"""
Functions to study the dynamics of a function of one integer
that returns an integer.
(Dynamics means the study of behavior when a function is applied
repeatedly.)
"""
# MCS 260 Fall 2021 Project 3 solution
# Emily Dumas
def orbit(f,x0,n):
"""
Compute the first `n` terms of the orbit of `x0` under
the function `f`.
Arguments:
`f` - a function (should take one integer argument and return an integer)
`x0` - a value of the type that `f` accepts as its argument
`n` - the number of points to compute (a positive integer)
Returns:
A list of length `n` containing the values [ x0, f(x0), f(f(x0)), f(f(f(x0))), ... ]
"""
L = [x0]
# Python lets you use `_` as a variable name, and the convention
# is to use it when you need a variable name, but will never use
# the value of that variable. That's the case here; we need to
# do something `n-1` times, but don't care about the current
# iteration number.
for _ in range(n-1):
L.append(f(L[-1]))
return L
def orbit_data(f,x0):
"""
Repeatedly apply function `f` to initial value `x0` until some
value is seen twice. Return dictionary of data about the observed
behavior.
Arguments:
`f` - a function (should take one integer argument and return an integer)
`x0` - a value of the type that `f` accepts as its argument
Returns:
Dictionary with the following keys (after each key is a description of
the associated value):
"initial": The part of the orbit up to, but not including, the first
value that is ever repeated.
"cycle": The part of the orbit between the first and second instances of
the first value that appears twice, including the first but not the
second.
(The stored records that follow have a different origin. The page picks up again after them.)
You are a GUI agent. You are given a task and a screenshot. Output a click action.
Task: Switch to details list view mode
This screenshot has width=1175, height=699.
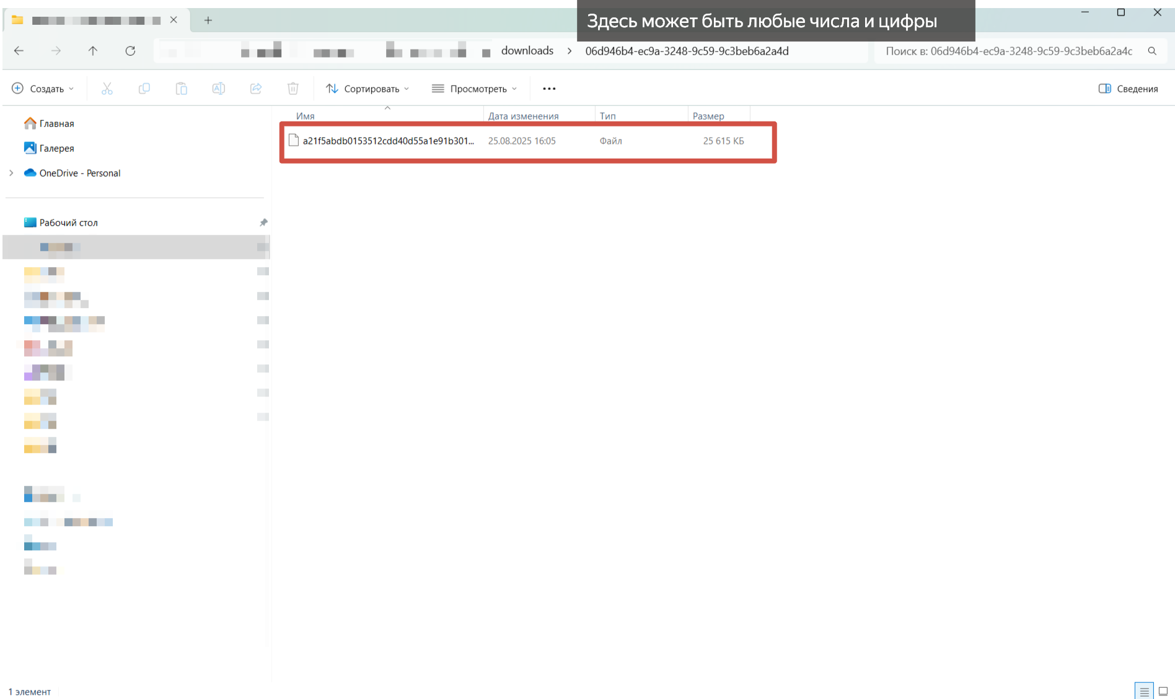[x=1144, y=691]
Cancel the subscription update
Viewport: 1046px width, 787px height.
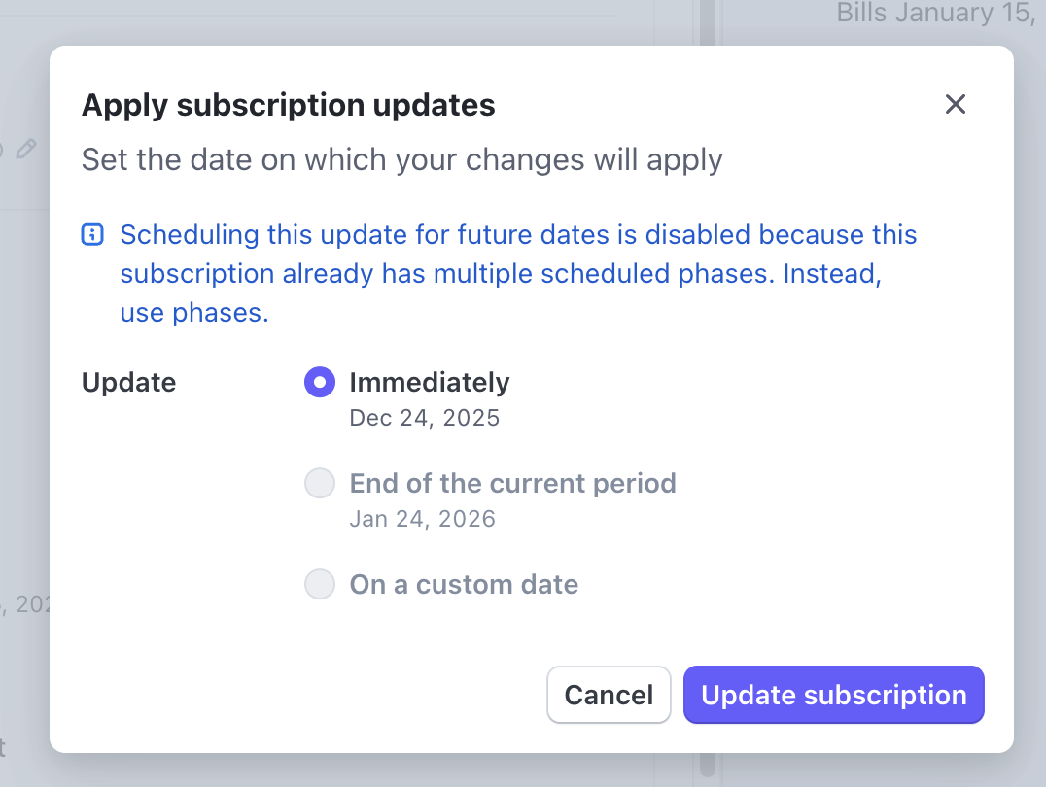[x=609, y=695]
In other words, the entire orbit consits of the "initial"
part followed by the "cycle" repeating over and over again.
Example: Suppose that applying f repeatedly to start value 11 gives this sequence:
11, 31, 12, 5, 6, 2, 8, 19, 17, 8, 19, 17, 8, 19, 17, 8, ...
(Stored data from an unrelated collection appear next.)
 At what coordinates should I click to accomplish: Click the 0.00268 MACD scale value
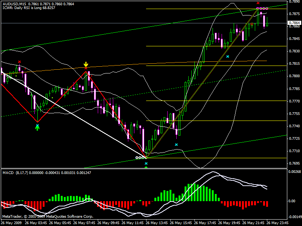coord(294,172)
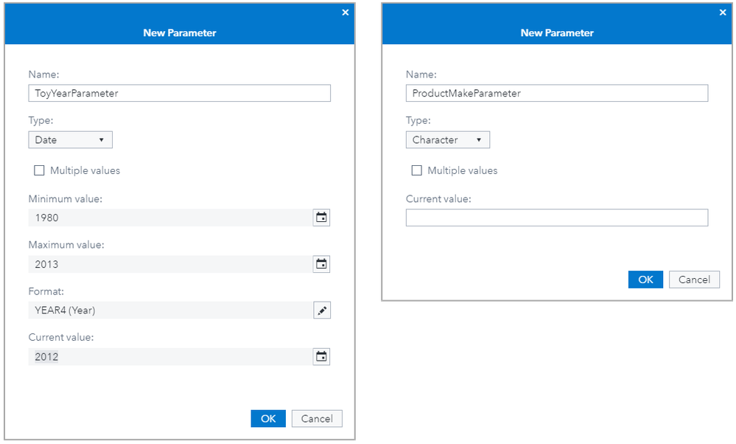Open calendar picker for Maximum value
Screen dimensions: 736x444
(x=321, y=264)

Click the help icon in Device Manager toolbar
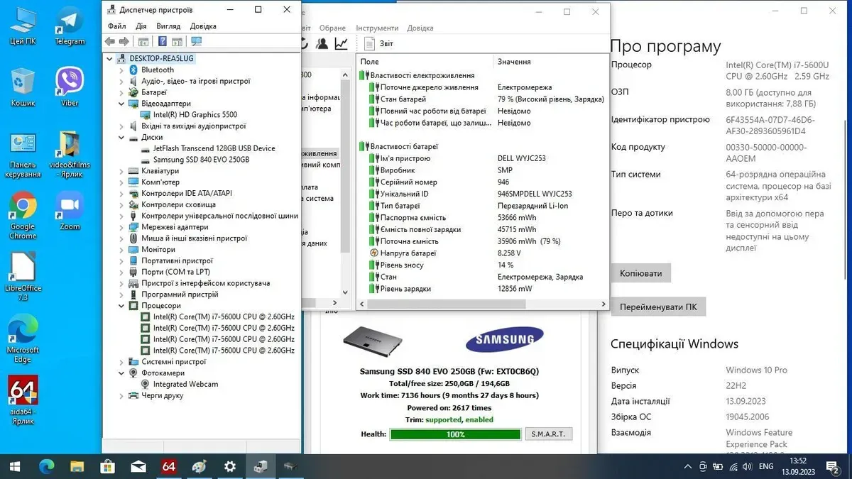click(x=162, y=42)

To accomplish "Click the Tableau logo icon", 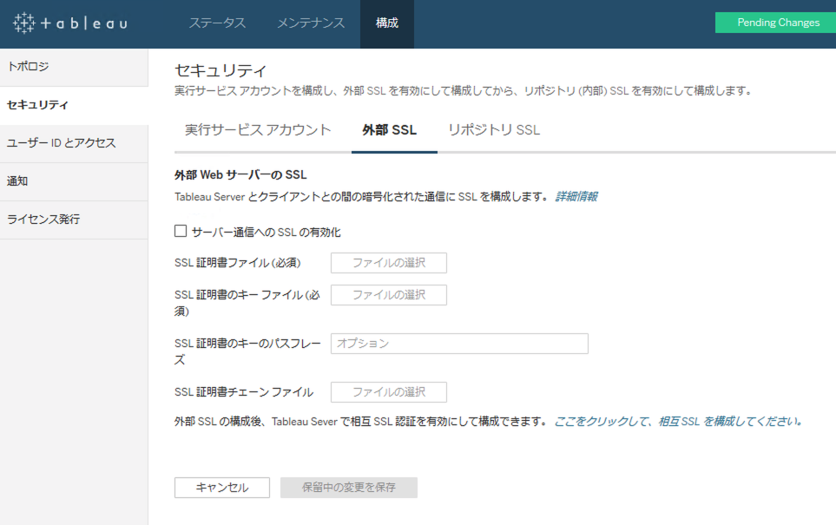I will 26,23.
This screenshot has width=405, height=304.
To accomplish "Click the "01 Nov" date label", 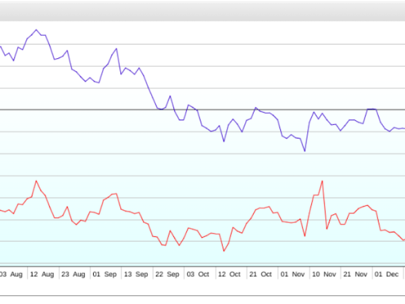I will (292, 274).
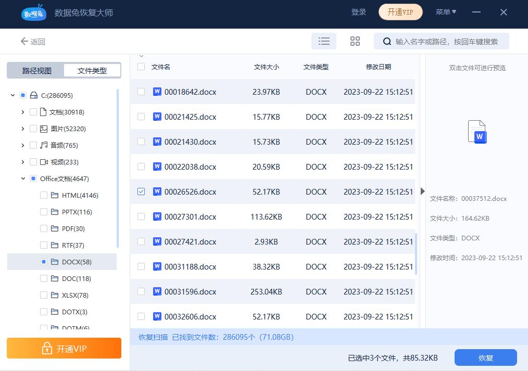Check the select-all checkbox in the header
Viewport: 528px width, 371px height.
pos(141,67)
Then the return value would be:
{
"initial":[11, 31, 12, 5, 6, 2],
"cycle": [8,19,17]
}
(If the orbit of `x0` doesn't end up in a cycle, it's ok for this function to run forever
trying to find one.)
"""
L = [x0]
d = dict()
while True:
y = f(L[-1])
if y in L:
i = L.index(y)
return {
"initial": L[:i],
"cycle": L[i:],
}
else:
L.append(y)
def eventual_period(f,x0):
"""
Determine the length of the periodic cycle that `x0` ends up in.
Arguments:
`f` - a function (should take one integer argument and return an integer)
`x0` - a value of the type that `f` accepts as its argument
Returns:
The length of the periodic cycle that the orbit of `x0` ends up in.
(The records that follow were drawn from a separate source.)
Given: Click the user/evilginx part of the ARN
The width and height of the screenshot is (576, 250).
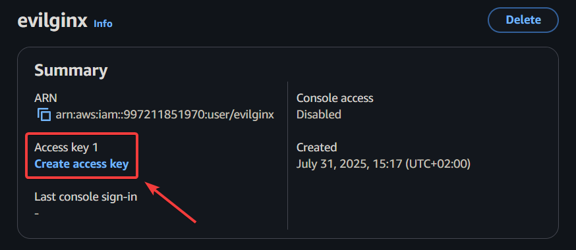Looking at the screenshot, I should pos(239,114).
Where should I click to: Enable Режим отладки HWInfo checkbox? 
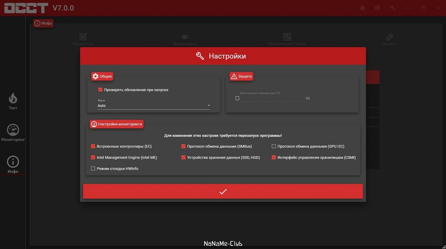tap(93, 169)
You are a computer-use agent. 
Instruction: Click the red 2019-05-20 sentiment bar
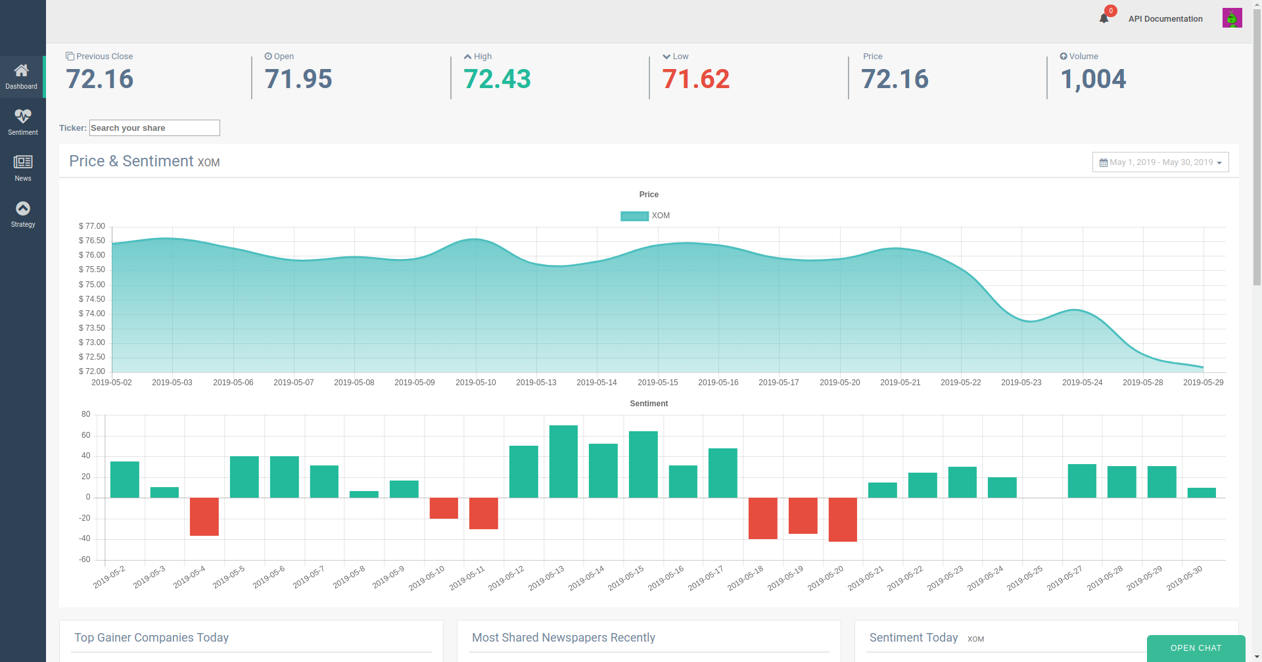click(843, 519)
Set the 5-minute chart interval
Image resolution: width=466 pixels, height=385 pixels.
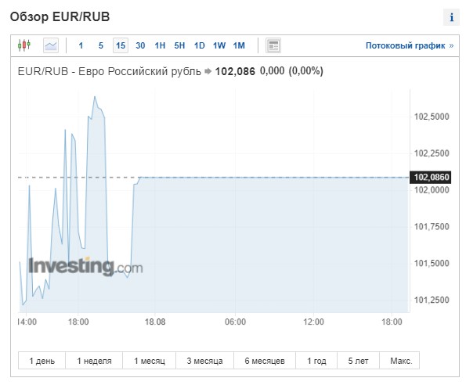pos(101,45)
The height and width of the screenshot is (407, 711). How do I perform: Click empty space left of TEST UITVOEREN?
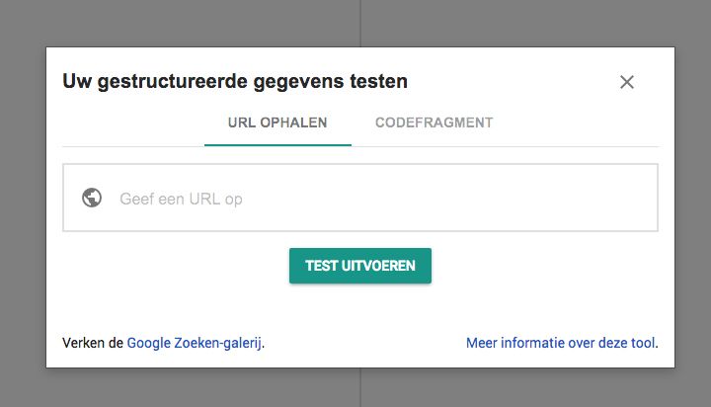tap(178, 266)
Example: Suppose that applying f repeatedly to start value 11 gives this sequence:
11, 31, 12, 5, 6, 2, 8, 19, 17, 8, 19, 17, 8, 19, 17, 8, ...
Then the return value of eventual_period(f,11) would be 3, since the periodic
cycle contains the 3 values 8,19,17.
(If the orbit of `x0` doesn't end up in a cycle, it's ok for this function to run forever
trying to find one.)
"""
return len(orbit_data(f,x0)["cycle"])
def steps_to_enter_cycle(f,x0):
"""
Determine the length of the intial part of the orbit of `x0` under `f` before
it enters a periodic cycle.
Arguments:
`f` - a function (should take one integer argument and return an integer)
`x0` - a value of the type that `f` accepts as its argument
Returns:
The number of elements of the orbit of `f` before the first value that
repeats.
Example: Suppose that applying f repeatedly to start value 11 gives this sequence:
11, 31, 12, 5, 6, 2, 8, 19, 17, 8, 19, 17, 8, 19, 17, 8, ...
Then the return value of steps_to_enter_cycle(f,11) would be 6, because there are 6
values in the intial segment of the orbit (i.e. 11, 31, 12, 5, 6, 2) which are followed by
a periodic cycle.
(If the orbit of `x0` doesn't end up in a cycle, it's ok for this function to run forever
trying to find one.)
"""
return len(orbit_data(f,x0)["initial"])
def eventual_cycle(f,x0):
"""
Return the periodic cycle that the orbit of x0 ends up in as a list.
Arguments:
`f` - a function (should take one integer argument and return an integer)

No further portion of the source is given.